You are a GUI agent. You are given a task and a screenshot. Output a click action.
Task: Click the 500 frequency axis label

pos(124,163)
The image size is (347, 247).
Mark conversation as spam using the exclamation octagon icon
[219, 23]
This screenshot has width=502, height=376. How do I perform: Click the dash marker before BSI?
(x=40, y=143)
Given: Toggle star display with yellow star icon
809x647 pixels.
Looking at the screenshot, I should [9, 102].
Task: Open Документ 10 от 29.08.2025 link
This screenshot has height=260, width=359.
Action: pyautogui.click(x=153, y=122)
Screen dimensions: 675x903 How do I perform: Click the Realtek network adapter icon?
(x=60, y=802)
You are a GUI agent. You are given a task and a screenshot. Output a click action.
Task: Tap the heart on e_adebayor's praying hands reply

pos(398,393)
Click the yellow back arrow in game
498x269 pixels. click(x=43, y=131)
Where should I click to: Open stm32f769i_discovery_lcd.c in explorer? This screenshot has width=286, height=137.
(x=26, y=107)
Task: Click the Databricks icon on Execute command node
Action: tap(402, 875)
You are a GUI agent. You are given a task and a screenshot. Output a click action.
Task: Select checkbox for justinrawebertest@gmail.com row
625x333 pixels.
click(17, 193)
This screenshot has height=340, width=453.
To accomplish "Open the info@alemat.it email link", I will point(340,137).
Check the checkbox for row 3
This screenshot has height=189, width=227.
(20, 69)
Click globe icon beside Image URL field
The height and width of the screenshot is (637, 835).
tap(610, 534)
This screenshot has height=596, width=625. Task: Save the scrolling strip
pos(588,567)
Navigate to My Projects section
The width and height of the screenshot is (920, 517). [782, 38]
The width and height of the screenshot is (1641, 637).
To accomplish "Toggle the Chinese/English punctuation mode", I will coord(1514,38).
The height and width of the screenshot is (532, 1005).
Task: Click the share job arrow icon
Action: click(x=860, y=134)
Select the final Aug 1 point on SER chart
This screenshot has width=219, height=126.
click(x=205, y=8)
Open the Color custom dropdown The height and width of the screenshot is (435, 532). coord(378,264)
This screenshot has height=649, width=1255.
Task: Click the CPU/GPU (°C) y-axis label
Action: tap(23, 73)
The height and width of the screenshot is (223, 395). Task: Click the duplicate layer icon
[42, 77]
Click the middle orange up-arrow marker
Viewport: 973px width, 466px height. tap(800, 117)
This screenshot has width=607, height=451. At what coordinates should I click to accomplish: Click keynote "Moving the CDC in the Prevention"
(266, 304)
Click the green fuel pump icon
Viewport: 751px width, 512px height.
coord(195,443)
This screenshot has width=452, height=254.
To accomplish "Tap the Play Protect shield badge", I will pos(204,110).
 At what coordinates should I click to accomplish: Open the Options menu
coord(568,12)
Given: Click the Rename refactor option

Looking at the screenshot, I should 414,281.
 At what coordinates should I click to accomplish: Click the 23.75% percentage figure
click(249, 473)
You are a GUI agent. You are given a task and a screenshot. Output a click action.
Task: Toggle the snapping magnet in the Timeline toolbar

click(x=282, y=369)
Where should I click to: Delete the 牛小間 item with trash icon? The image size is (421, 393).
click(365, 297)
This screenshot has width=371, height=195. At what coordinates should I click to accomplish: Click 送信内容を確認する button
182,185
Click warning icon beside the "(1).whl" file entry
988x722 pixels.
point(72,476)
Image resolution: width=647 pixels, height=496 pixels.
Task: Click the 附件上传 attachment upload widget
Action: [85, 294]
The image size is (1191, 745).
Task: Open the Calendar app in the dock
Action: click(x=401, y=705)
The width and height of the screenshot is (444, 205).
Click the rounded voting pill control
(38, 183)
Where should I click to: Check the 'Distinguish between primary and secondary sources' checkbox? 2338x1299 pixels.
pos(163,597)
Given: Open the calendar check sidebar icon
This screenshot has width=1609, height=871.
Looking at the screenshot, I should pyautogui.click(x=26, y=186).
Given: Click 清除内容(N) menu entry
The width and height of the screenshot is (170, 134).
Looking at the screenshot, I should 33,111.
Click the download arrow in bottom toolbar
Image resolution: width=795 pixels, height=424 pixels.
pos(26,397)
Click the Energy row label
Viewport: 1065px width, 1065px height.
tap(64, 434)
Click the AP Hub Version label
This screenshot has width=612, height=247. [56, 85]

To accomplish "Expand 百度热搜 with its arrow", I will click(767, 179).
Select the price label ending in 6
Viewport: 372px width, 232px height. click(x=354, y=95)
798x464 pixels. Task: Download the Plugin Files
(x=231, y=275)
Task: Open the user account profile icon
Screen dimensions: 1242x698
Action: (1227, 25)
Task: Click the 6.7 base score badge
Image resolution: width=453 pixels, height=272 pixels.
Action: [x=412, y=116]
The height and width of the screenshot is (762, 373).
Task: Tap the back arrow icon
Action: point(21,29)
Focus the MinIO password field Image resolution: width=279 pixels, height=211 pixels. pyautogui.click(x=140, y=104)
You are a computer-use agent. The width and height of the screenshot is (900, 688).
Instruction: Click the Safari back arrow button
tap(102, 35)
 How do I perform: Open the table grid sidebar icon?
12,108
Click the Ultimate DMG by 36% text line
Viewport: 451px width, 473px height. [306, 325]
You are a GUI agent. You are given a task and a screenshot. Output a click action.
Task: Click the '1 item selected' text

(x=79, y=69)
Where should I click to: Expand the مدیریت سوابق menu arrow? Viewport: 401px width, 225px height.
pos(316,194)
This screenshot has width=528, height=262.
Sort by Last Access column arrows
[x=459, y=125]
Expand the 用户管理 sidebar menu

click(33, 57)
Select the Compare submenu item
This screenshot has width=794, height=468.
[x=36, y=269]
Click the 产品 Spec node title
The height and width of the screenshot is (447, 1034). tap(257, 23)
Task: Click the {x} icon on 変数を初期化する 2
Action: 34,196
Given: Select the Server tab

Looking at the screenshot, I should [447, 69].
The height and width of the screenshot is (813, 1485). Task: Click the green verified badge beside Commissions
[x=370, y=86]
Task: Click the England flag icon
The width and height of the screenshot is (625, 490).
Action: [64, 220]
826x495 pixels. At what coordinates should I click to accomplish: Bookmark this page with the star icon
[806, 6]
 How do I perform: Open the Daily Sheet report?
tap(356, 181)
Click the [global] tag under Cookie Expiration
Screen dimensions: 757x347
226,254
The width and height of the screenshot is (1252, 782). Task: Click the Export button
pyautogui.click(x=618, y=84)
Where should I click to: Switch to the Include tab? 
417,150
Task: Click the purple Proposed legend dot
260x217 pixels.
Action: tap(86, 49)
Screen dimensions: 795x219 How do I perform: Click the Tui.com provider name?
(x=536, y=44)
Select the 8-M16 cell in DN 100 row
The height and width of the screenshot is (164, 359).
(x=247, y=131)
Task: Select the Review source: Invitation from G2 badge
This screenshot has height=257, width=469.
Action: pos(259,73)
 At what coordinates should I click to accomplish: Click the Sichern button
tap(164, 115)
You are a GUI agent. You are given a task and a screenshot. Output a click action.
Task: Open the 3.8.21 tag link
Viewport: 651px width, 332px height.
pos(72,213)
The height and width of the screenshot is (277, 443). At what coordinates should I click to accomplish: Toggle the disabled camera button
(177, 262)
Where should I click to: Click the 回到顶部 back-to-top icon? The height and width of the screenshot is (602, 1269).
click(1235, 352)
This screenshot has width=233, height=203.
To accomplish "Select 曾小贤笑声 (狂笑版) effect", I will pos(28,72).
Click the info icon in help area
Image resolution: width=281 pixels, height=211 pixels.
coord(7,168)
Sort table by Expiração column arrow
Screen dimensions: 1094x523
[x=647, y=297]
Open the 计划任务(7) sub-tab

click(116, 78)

════════

* _What the task requires_:
Would you be able to transcribe every line of the data exactly?

* _Answer section_:
You are a GUI agent. You are given a task and a screenshot. Output a click action.
Task: Click the 500 frequency axis label

pos(124,163)
The image size is (347, 247).
Mark conversation as spam using the exclamation octagon icon
[219, 23]
This screenshot has width=502, height=376. How do I perform: Click the dash marker before BSI?
(x=40, y=143)
Given: Toggle star display with yellow star icon
809x647 pixels.
Looking at the screenshot, I should [9, 102].
Task: Open Документ 10 от 29.08.2025 link
This screenshot has height=260, width=359.
Action: pyautogui.click(x=153, y=122)
Screen dimensions: 675x903 How do I perform: Click the Realtek network adapter icon?
(x=60, y=802)
You are a GUI agent. You are given a task and a screenshot. Output a click action.
Task: Tap the heart on e_adebayor's praying hands reply

pos(398,393)
Click the yellow back arrow in game
498x269 pixels. click(x=43, y=131)
Where should I click to: Open stm32f769i_discovery_lcd.c in explorer? This screenshot has width=286, height=137.
(x=26, y=107)
Task: Click the Databricks icon on Execute command node
Action: tap(402, 875)
You are a GUI agent. You are given a task and a screenshot. Output a click action.
Task: Select checkbox for justinrawebertest@gmail.com row
625x333 pixels.
click(17, 193)
This screenshot has height=340, width=453.
To accomplish "Open the info@alemat.it email link", I will point(340,137).
Check the checkbox for row 3
This screenshot has height=189, width=227.
(20, 69)
Click globe icon beside Image URL field
The height and width of the screenshot is (637, 835).
tap(610, 534)
This screenshot has height=596, width=625. Task: Save the scrolling strip
pos(588,567)
Navigate to My Projects section
The width and height of the screenshot is (920, 517). [782, 38]
The width and height of the screenshot is (1641, 637).
To accomplish "Toggle the Chinese/English punctuation mode", I will coord(1514,38).
The height and width of the screenshot is (532, 1005).
Task: Click the share job arrow icon
Action: click(x=860, y=134)
Select the final Aug 1 point on SER chart
This screenshot has width=219, height=126.
click(x=205, y=8)
Open the Color custom dropdown The height and width of the screenshot is (435, 532). coord(378,264)
This screenshot has height=649, width=1255.
Task: Click the CPU/GPU (°C) y-axis label
Action: tap(23, 73)
The height and width of the screenshot is (223, 395). Task: Click the duplicate layer icon
[42, 77]
Click the middle orange up-arrow marker
Viewport: 973px width, 466px height. tap(800, 117)
This screenshot has width=607, height=451. At what coordinates should I click to accomplish: Click keynote "Moving the CDC in the Prevention"
(266, 304)
Click the green fuel pump icon
Viewport: 751px width, 512px height.
coord(195,443)
This screenshot has width=452, height=254.
To accomplish "Tap the Play Protect shield badge", I will pos(204,110).
 At what coordinates should I click to accomplish: Open the Options menu
coord(568,12)
Given: Click the Rename refactor option

Looking at the screenshot, I should 414,281.
 At what coordinates should I click to accomplish: Click the 23.75% percentage figure
click(249, 473)
You are a GUI agent. You are given a task and a screenshot. Output a click action.
Task: Toggle the snapping magnet in the Timeline toolbar

click(x=282, y=369)
Where should I click to: Delete the 牛小間 item with trash icon? The image size is (421, 393).
click(365, 297)
This screenshot has width=371, height=195. At what coordinates should I click to accomplish: Click 送信内容を確認する button
182,185
Click warning icon beside the "(1).whl" file entry
988x722 pixels.
point(72,476)
Image resolution: width=647 pixels, height=496 pixels.
Task: Click the 附件上传 attachment upload widget
Action: [85, 294]
The image size is (1191, 745).
Task: Open the Calendar app in the dock
Action: click(x=401, y=705)
The width and height of the screenshot is (444, 205).
Click the rounded voting pill control
(38, 183)
Where should I click to: Check the 'Distinguish between primary and secondary sources' checkbox? 2338x1299 pixels.
pos(163,597)
Given: Open the calendar check sidebar icon
This screenshot has width=1609, height=871.
Looking at the screenshot, I should pyautogui.click(x=26, y=186).
Given: Click 清除内容(N) menu entry
The width and height of the screenshot is (170, 134).
Looking at the screenshot, I should 33,111.
Click the download arrow in bottom toolbar
Image resolution: width=795 pixels, height=424 pixels.
pos(26,397)
Click the Energy row label
Viewport: 1065px width, 1065px height.
tap(64, 434)
Click the AP Hub Version label
This screenshot has width=612, height=247. [56, 85]

To accomplish "Expand 百度热搜 with its arrow", I will click(767, 179).
Select the price label ending in 6
Viewport: 372px width, 232px height. click(x=354, y=95)
798x464 pixels. Task: Download the Plugin Files
(x=231, y=275)
Task: Open the user account profile icon
Screen dimensions: 1242x698
Action: (1227, 25)
Task: Click the 6.7 base score badge
Image resolution: width=453 pixels, height=272 pixels.
Action: [x=412, y=116]
The height and width of the screenshot is (762, 373).
Task: Tap the back arrow icon
Action: point(21,29)
Focus the MinIO password field Image resolution: width=279 pixels, height=211 pixels. pyautogui.click(x=140, y=104)
You are a computer-use agent. The width and height of the screenshot is (900, 688).
Instruction: Click the Safari back arrow button
tap(102, 35)
 How do I perform: Open the table grid sidebar icon?
12,108
Click the Ultimate DMG by 36% text line
Viewport: 451px width, 473px height. [306, 325]
You are a GUI agent. You are given a task and a screenshot. Output a click action.
Task: Click the '1 item selected' text

(x=79, y=69)
Where should I click to: Expand the مدیریت سوابق menu arrow? Viewport: 401px width, 225px height.
pos(316,194)
This screenshot has width=528, height=262.
Sort by Last Access column arrows
[x=459, y=125]
Expand the 用户管理 sidebar menu

click(33, 57)
Select the Compare submenu item
This screenshot has width=794, height=468.
[x=36, y=269]
Click the 产品 Spec node title
The height and width of the screenshot is (447, 1034). tap(257, 23)
Task: Click the {x} icon on 変数を初期化する 2
Action: 34,196
Given: Select the Server tab

Looking at the screenshot, I should [447, 69].
The height and width of the screenshot is (813, 1485). Task: Click the green verified badge beside Commissions
[x=370, y=86]
Task: Click the England flag icon
The width and height of the screenshot is (625, 490).
Action: [64, 220]
826x495 pixels. At what coordinates should I click to accomplish: Bookmark this page with the star icon
[806, 6]
 How do I perform: Open the Daily Sheet report?
tap(356, 181)
Click the [global] tag under Cookie Expiration
Screen dimensions: 757x347
226,254
The width and height of the screenshot is (1252, 782). Task: Click the Export button
pyautogui.click(x=618, y=84)
Where should I click to: Switch to the Include tab? 
417,150
Task: Click the purple Proposed legend dot
260x217 pixels.
Action: tap(86, 49)
Screen dimensions: 795x219 How do I perform: Click the Tui.com provider name?
(x=536, y=44)
Select the 8-M16 cell in DN 100 row
The height and width of the screenshot is (164, 359).
(x=247, y=131)
Task: Select the Review source: Invitation from G2 badge
This screenshot has height=257, width=469.
Action: pos(259,73)
 At what coordinates should I click to accomplish: Click the Sichern button
tap(164, 115)
You are a GUI agent. You are given a task and a screenshot. Output a click action.
Task: Open the 3.8.21 tag link
Viewport: 651px width, 332px height.
pos(72,213)
The height and width of the screenshot is (277, 443). At what coordinates should I click to accomplish: Toggle the disabled camera button
(177, 262)
Where should I click to: Click the 回到顶部 back-to-top icon? The height and width of the screenshot is (602, 1269).
click(1235, 352)
This screenshot has width=233, height=203.
To accomplish "Select 曾小贤笑声 (狂笑版) effect", I will pos(28,72).
Click the info icon in help area
Image resolution: width=281 pixels, height=211 pixels.
coord(7,168)
Sort table by Expiração column arrow
Screen dimensions: 1094x523
[x=647, y=297]
Open the 计划任务(7) sub-tab

click(116, 78)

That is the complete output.